According to Chinese medicine, life force energy is carried throughout the body in this complex system of vessels known as Meridians, and follows the free flow of blood within the body. If the movement of blood is restricted within the body, then so is the movement of life force energy, thereby causing disharmony in the otherwise proper symbiotic functioning of the body’s organs.
The ancients had already discovered this flow.
The ancient art of Tai Chi and Qi Gong actually work to improve the vascular flow of blood in order to move that Chi more freely throughout the body. The effects: improved health and immunity, higher energy levels, and improved mental and emotional functioning.
This would appear to now be validated scientifically, since the research study concludes that acupuncture points have higher concentrations of micro-vessels near the surface of the skin. These points appear to be connected to locations within the body where more blood can be concentrated. They even state that the non-acupuncture points did not exhibit these properties. The acupuncture points ST36 (Zusanli) and ST37 (Shangjuxu) were specifically shown to have very distinct structural differences than surrounding areas.
Another truly unique finding were that acupuncture points exhibit special oxygen characteristics were in related studies using amperometric oxygen microsensors and revealed partial oxygen pressure variations which correspond with the energetic maps of the human body developed by the Chinese, who, without our modern technology of CT scans and images were able to derive this system of health and wellness which has benefitted millions of people over the years.
It’s pretty remarkable and would have Yellow Emporer (Huang Di), who is broadly accepted as the founder of Chinese medicine and acupuncture, beaming.

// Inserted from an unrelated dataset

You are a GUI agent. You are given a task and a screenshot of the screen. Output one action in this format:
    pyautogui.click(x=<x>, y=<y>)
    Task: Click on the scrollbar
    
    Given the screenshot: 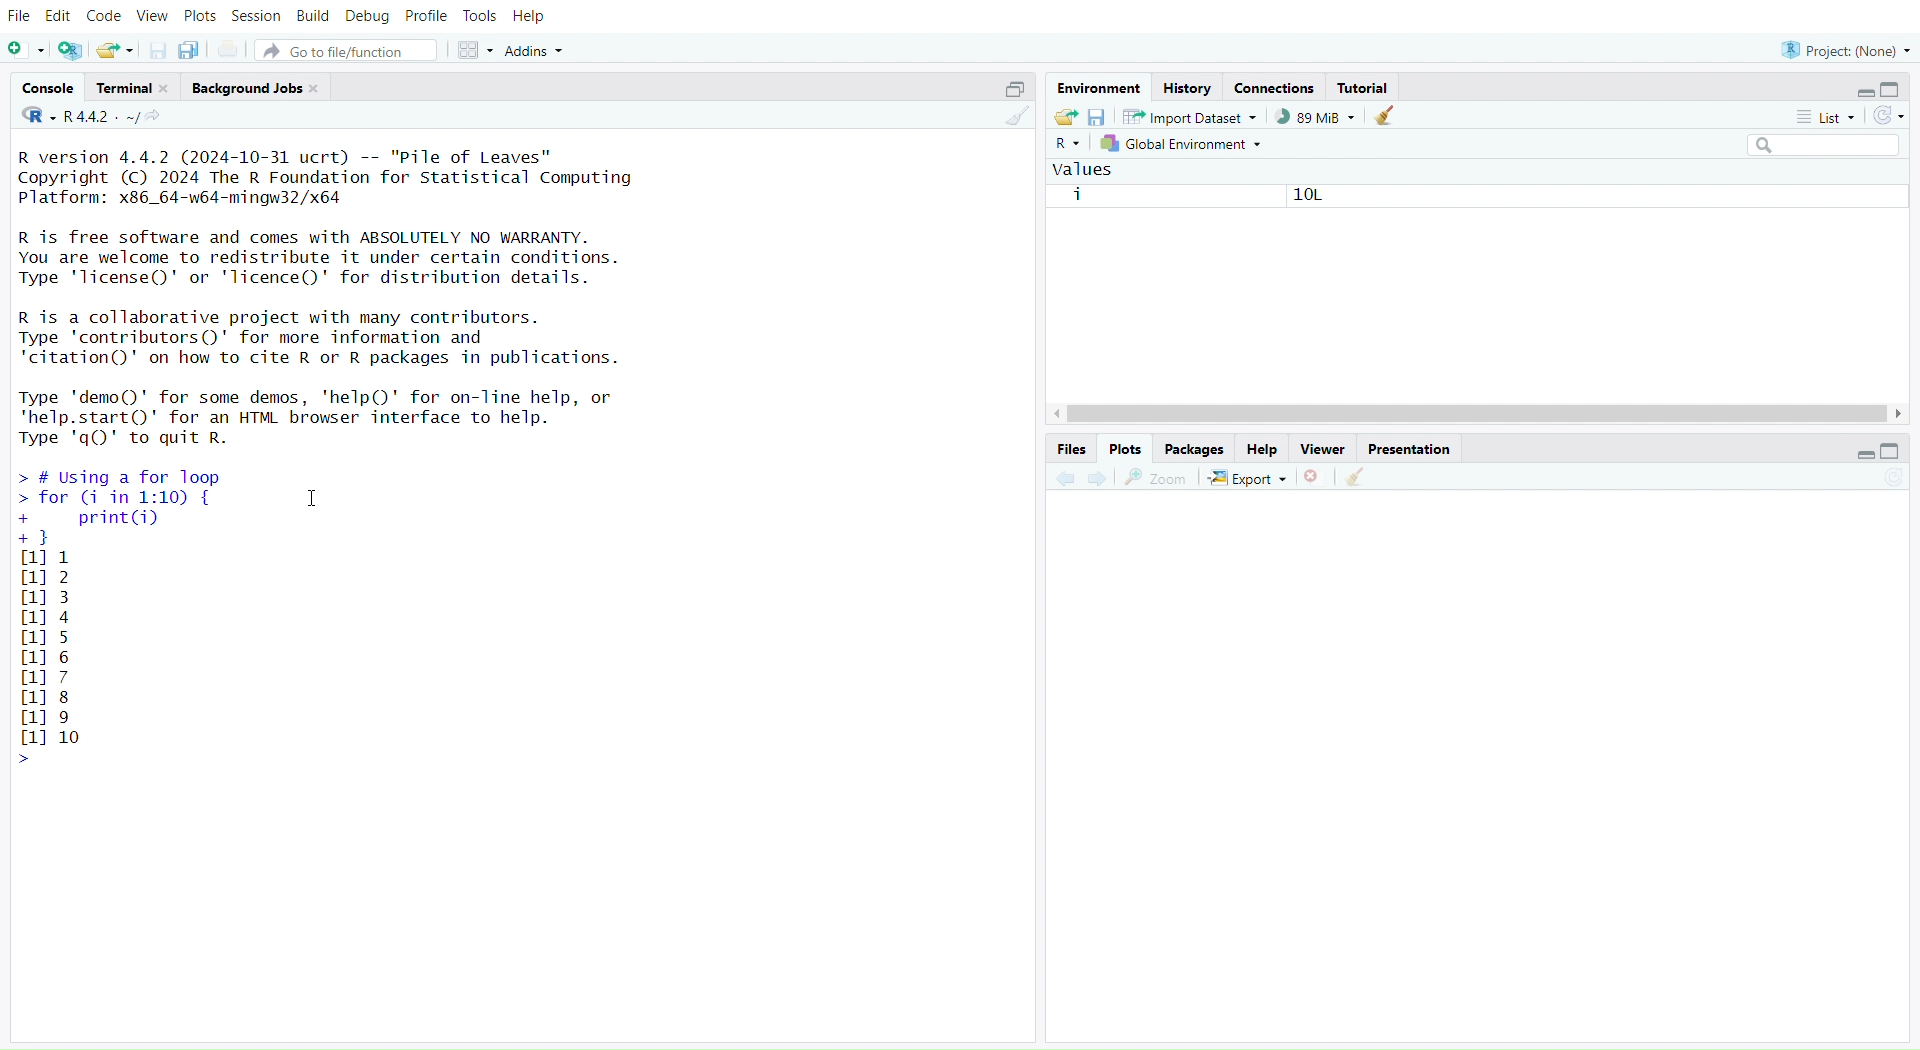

The first document that described an organized system of diagnosis and treatment which was recognized as acupuncture is The Yellow Emperor’s Classic of Internal Medicine, dating from about 100 BCE. The information is presented in the form of questions by the Emperor and learned replies from his minister, Chhi-Po. The text is likely to be a compilation of traditions handed down over centuries, presented in terms of the prevailing Taoist philosophy, and is still cited in support of particular therapeutic techniques. The concepts of channels (such as the meridians) in which the Chi flowed were also well known by that time, just as this new study reiterates today.
Therefore, acupuncture, with it’s rich history, seems it can now be given its due points here in the West as true healing, too.